La imagen mestiza de esta Virgen Madre envuelta de sol con la luna bajo sus pies con manto tachonado de estrellas y cuyo mensaje y voluntad es la entrega del Amor de Dios, por ello pide un templo, para poder ofrecerlo ahí a todas las personas que están en uno y a las más variadas estirpes que en Ella confíen. En este Acontecimiento salvífico se manifiesta, de manera patente, la unidad, la armonía, la intervención de Dios en una evangelización conducida por medio de su propia Madre, María, para una verdadera conversión, como se expresa en el trozo del Evangelio de san Juan (Jn 2, 5): cuando, en las bodas de Caná, María, la Madre de Dios, dirige con firmeza al ser humano: “hagan todo lo que Él les diga”; y, hasta la fecha, constituyen un ejemplo insuperado de lo que el recordado Siervo de Dios, Juan Pablo II, calificó como “el modelo de evangelización perfectamente inculturada”.
Pero hay algo más, al imprimirse esta bendita Imagen en la humilde tilma de Juan Diego, tiene varios significados, los más importantes son cuatro esenciales: la tilma servía para cubrirse y así protegerse de la intemperie; la tilma servía para cargar cosas, por lo que ayudaba en el sustento; la tilma, dentro de la sociedad indígena, era el indicativo del nivel y condición social de una persona, el ser de la persona misma, sólo los nobles podían tener decoradas sus vestidos y, por último, la tilma era tan importante que estaba presente en el matrimonio indígena, durante el cual se hacía un nudo con la tilma del varón y el huipil o vestido de la mujer simbolizando, con ello, que sus vidas quedaban unidas.
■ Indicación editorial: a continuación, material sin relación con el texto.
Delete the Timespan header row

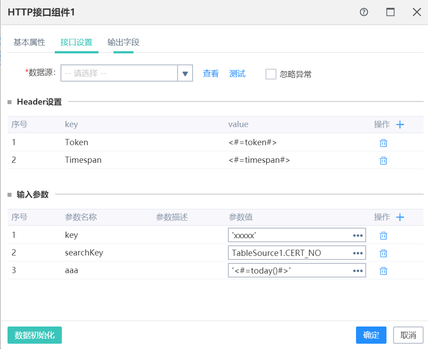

Por lo que la Virgen de Guadalupe, al estamparse en la humilde tilma de san Juan Diego, Ella misma, con su propia imagen “decora”, dignifica al ser humano con su propio ser; es Ella quien realiza un matrimonio espiritual con el pueblo; es Ella nuestra protección, recordemos lo que le dice a Juan Diego y, por medio de él, a todos nosotros: “No tengas miedo, ¿no estoy yo aquí que soy tu madre?”; y es Ella quien nos trae el sustento, su propio Hijo Jesucristo, que se entrega de una manera muy especial en la Eucaristía, Jesucristo, nuestro Señor es el centro del Acontecimiento Guadalupano, Él es quien nos alimenta con su cuerpo y con su sangre; es por ello que la Inmaculada Virgen de Guadalupe quiere un templo donde ofrecer todo su amor, que es su propio Hijo, Jesucristo. Por ello, el centro de su mensaje y de su imagen no es Ella, sino que es su Hijo. Ella se presenta como el Tabernáculo Inmaculado de Dios.
En esta imagen se observa que todo en Ella es un códice que entendieron perfectamente los indígenas. Una imagen de esta doncella, que está en cinta, por lo tanto Virgen-Madre; con una túnica que representa la tierra y un manto azul que representa el cielo y de igual forma en Ella hay la armonía entre todos los astros ya que la envuelve el sol, su manto tachonado de estrellas y pisa la luna. En el centro de su vientre está la flor de cuatro pétalos que significaba al Dios dueño de la tierra y del cielo, al Dios Omnipotente y Omnipresente.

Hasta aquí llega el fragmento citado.